Credits : Lily Hibberd, Venus: Didilia Corona, oil on board, 2022 Image courtesy of the artist.
LASER TALKS PARIS: Portraits planetaires
Moderated by Annick Bureaud
When: 19:00 - 21:30pm CET, Find your timezone here
Where: Cité internationale des Arts, 18 rue de l'Hôtel de Ville, 75004 Paris
- Lily Hibbert (Artist)
- Alice Le Gall (Planetologist and researcher at Versailles Saint-Quentin University, at the Atmospheres and Space Observations Laboratory (LATMOS)
- Dominique Genty (Director of Research at CNRS Laboratoire EPOC, Université de Bordeaux),
- Guillemette Legrand ( Designer and Artist)
Programme and Speakers Bios
Lily Hibberd, Artist (Australia - France) // La planète Vénus - à sonder, à rêver, à connaître (Venus: probing, dreaming, knowing)
What we call the evening star is a planet. A planet that rotates in the opposite direction to all the others in our solar system and on which we find many volcanoes bearing the names of women since in 1979 the international astronomical union decided to name the topographical features of Venus after historical figures or feminine mythology.
Venus is central to the creation mythologies of nearly every known civilization on our planet. Venus was also the limit of the initial space missions. It was found to resemble Earth, not only in size, but also in composition and shape. These are some of the reasons why it is popularized as our "sister" planet although we could not live there.
Since 2021, Lily Hibberd has explored more than 100 sites on the surface of Venus, and the history of their female counterparts, through painted scenes.These eerily detailed landscapes are inspired by images known as synthetic aperture radar (SAR) taken by NASA's Mariner 10 and Messenger spacecraft in1974 and 2007. In this LASER Paris Meeting, Lily Hibberd invites us to an encounter with Venus in this double dimension: our twin planet which could teach us things about the Earth and about ourselves and a strange world populated by women.
Alice Le Gall, planetologist, researcher at the University Versailles Saint-Quentin, at the LATMOS - Laboratoire ATmosphères et Observations Spatiales (Laboratory for Space Observations and Atmospheres) // Titan démasqué:Portrait d’un satellite sous les brumes" (Titan unmasked: Portrait of a satellite through the mist) Titan seems straight out of a science fiction novel with its clouds of methane and its lakes of hydrocarbons. Initiated in 1988 from projects dating back to 1982, the Cassini-Huyghens mission, launched in 1997, saw the Cassini orbiter arrive around Titan in 2004
and the Huygens lander land in 2005. The mission, completed in 2017, opened a window on this celestial body which allowed a set of discoveries and knowledge but also the emergence of many other questions.

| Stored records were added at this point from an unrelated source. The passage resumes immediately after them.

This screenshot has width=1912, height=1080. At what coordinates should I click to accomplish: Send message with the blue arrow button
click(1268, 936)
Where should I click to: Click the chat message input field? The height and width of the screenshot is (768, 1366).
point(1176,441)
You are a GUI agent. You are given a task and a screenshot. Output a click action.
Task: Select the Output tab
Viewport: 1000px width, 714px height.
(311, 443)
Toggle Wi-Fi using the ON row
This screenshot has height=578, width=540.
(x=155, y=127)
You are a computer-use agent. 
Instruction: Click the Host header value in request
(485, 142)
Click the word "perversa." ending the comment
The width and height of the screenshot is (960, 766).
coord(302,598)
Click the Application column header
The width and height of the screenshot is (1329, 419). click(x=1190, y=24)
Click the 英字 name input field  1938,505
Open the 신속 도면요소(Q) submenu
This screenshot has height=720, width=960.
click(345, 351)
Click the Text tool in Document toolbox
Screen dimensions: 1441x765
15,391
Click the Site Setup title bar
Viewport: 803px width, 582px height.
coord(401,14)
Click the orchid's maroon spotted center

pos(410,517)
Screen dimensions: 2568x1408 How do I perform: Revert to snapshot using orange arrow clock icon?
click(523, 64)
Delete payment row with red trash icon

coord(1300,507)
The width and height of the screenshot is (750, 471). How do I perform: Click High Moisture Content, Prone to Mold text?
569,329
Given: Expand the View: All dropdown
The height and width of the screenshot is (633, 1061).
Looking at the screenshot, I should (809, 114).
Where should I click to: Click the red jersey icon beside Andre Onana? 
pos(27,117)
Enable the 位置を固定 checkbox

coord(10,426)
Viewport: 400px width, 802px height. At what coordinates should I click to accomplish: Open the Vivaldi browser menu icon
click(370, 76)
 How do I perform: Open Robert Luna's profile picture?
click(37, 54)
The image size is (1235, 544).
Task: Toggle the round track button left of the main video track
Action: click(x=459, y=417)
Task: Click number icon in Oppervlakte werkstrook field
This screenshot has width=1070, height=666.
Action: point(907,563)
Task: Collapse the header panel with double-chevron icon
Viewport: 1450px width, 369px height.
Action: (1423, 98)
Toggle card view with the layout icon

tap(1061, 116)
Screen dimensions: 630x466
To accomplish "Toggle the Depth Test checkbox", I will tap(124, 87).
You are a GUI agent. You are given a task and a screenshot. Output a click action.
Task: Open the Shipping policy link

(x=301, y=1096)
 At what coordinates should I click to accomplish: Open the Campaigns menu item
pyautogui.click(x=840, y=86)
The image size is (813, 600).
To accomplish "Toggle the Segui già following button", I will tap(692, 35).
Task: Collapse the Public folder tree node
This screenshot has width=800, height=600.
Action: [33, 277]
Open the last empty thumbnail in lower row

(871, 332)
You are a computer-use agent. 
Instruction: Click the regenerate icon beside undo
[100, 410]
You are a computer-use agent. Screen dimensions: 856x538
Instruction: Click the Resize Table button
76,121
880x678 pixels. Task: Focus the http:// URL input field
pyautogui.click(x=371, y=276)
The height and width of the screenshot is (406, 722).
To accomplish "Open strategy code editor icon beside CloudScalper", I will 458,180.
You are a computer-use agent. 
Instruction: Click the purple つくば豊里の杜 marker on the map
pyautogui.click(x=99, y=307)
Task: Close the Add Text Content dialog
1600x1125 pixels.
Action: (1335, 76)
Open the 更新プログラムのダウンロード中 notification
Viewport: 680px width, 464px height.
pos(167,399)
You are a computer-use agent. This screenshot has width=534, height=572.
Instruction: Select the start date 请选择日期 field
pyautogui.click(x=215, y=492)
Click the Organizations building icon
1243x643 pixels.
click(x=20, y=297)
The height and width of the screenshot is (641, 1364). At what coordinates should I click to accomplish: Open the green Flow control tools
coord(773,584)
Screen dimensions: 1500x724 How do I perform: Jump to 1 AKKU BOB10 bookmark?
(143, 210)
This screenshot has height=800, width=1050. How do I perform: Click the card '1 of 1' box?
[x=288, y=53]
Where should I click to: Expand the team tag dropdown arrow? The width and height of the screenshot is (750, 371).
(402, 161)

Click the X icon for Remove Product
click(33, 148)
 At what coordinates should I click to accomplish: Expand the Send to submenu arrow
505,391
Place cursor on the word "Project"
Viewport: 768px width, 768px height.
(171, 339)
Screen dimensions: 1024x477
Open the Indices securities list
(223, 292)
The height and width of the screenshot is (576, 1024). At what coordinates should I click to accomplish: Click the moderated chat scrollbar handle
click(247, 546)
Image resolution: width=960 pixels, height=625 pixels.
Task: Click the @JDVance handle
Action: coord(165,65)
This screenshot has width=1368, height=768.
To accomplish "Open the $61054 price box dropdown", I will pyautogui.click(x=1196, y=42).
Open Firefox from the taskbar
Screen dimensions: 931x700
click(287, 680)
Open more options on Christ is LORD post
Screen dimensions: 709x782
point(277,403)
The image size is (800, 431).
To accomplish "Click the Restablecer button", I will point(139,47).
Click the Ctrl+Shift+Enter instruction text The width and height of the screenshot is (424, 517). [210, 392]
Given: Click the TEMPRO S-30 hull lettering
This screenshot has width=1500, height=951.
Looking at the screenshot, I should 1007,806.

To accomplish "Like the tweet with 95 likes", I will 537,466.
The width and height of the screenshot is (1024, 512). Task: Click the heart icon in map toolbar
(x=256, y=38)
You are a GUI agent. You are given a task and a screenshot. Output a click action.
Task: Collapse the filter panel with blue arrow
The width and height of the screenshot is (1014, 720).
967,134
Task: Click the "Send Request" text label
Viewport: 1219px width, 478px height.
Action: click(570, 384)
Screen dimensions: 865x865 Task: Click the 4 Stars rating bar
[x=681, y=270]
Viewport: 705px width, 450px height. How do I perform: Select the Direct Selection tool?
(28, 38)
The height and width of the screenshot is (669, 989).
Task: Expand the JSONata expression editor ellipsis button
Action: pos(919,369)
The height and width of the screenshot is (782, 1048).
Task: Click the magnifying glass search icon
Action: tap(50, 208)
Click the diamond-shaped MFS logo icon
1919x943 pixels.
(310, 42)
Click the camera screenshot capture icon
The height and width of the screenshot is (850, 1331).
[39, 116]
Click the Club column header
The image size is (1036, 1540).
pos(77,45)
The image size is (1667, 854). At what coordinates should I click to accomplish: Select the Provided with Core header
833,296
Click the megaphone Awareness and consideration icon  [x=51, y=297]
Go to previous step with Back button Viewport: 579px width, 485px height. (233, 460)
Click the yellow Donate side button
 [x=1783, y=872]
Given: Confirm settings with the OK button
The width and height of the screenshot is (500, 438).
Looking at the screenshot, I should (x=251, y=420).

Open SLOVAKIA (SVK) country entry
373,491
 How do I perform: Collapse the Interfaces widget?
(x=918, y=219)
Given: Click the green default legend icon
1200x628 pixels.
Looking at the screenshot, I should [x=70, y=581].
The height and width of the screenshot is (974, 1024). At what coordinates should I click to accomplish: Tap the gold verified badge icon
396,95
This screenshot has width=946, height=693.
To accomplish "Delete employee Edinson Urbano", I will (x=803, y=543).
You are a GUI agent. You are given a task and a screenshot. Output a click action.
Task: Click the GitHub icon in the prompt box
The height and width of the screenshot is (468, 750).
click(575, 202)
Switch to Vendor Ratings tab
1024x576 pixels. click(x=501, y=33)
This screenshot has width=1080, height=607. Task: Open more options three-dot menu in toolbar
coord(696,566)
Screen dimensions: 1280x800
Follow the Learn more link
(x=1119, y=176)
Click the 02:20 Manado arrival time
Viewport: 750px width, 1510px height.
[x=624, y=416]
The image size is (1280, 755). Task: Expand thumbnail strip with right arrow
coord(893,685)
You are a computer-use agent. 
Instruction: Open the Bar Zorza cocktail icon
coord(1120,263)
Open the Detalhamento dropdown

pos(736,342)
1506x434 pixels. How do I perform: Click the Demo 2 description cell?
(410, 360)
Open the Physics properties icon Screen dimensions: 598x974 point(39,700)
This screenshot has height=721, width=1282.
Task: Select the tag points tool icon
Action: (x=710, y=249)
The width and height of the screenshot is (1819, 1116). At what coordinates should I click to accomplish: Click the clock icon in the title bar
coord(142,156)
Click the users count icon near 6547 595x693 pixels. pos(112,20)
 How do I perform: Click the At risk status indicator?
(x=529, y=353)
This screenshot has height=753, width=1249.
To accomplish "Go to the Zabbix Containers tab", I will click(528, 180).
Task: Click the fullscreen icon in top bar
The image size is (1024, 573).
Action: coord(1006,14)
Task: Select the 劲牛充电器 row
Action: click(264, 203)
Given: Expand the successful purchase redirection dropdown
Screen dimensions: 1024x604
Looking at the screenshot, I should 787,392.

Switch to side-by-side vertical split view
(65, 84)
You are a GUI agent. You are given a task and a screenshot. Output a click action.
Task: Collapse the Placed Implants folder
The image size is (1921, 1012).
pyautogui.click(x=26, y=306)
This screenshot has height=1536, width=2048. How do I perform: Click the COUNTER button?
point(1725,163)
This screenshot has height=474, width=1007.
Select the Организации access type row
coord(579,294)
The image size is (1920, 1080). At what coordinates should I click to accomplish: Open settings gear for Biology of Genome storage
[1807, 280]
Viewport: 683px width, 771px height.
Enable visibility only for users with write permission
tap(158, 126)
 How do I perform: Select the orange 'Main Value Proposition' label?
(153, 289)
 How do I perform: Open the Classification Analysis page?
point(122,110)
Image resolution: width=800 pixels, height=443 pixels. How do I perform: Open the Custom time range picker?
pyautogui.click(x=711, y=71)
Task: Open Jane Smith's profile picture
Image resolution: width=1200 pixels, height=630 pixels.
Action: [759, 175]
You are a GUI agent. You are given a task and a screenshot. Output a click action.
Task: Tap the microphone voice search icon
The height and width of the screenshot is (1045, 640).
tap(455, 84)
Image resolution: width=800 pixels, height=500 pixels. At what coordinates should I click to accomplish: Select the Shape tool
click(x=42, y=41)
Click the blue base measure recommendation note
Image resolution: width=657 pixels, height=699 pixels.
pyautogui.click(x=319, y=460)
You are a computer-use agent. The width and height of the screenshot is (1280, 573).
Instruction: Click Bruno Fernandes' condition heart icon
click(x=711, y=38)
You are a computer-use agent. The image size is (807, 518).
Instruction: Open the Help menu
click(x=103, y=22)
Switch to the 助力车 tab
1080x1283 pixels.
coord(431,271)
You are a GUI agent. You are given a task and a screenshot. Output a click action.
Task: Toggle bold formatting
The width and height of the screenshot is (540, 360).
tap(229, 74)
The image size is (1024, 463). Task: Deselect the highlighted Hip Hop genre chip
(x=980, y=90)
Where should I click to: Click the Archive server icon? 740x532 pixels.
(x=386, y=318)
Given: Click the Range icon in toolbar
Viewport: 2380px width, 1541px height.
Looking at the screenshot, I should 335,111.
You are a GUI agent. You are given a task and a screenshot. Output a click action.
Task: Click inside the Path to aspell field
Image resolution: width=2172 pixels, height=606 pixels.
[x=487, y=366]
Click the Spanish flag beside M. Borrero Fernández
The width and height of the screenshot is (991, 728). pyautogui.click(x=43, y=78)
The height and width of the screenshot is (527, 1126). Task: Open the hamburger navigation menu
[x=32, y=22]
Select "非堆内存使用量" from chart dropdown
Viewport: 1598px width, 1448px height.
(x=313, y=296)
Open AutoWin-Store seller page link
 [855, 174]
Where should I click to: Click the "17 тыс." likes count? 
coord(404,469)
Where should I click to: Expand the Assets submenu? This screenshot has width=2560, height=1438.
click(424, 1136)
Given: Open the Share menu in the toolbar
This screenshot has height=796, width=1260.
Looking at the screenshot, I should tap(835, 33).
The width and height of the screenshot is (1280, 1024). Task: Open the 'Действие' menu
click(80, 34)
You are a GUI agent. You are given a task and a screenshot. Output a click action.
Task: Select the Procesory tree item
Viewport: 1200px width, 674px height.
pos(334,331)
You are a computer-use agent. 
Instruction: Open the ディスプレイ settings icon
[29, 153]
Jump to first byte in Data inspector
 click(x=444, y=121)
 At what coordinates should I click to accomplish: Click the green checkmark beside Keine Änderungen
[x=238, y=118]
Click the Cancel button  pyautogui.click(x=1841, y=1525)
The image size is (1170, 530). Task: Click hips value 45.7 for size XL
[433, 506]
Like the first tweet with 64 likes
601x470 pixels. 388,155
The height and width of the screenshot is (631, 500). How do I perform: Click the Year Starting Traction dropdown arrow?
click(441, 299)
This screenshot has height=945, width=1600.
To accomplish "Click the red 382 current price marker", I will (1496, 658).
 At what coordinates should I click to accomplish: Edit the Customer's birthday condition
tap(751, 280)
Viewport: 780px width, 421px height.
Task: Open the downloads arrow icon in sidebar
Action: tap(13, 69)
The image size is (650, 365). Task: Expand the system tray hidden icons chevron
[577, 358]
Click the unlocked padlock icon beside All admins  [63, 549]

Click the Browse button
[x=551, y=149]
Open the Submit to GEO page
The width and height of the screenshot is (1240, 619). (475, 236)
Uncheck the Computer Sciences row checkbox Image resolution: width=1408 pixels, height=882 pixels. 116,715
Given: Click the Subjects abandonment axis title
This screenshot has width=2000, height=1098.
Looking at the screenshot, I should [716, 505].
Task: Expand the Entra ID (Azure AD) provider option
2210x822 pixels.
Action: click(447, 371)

Alice Le Gall will lift the veil of Titan for us. Saturn's largest moon, it is the only satellite in the solar system to have a dense atmosphere. Under a thick envelope of mist and at a temperature of -180°C, the surface of Titan, revealed by RADAR, is home to giant dunes, hydrocarbon lakes, mountains and rivers. The landscapes of this frozen world are strangely familiar and raise questions about our origins and the possibility of a life elsewhere.
Dominique Genty, geologist, paleoclimatologist, Research Director at the CNRS, EPOC laboratory, University of Bordeaux // Spéléothèmes : archives des climats passés et outil de datation des cultures préhistoriques (Speleothems: archives of past climates and tool for dating prehistorical cultures).
Drop by drop, limestone concretions grow at the bottom of the caves. Layer after layer, they capture, even more acuratly than the glaciers, the traces and the history of the planet, its climate, the activity of those who populated it, human and non-human.
Major climatic cycles of the order of 100,000 years, rapid millennial climate variations, abrupt events, the study of speleothems can thus reveal in a spectacular way the evolution of the climate of the past millennia, making it possible to inform the present as well as provide a precise dating of the occupation of the Grotte Chauvet or other prehistoric sites.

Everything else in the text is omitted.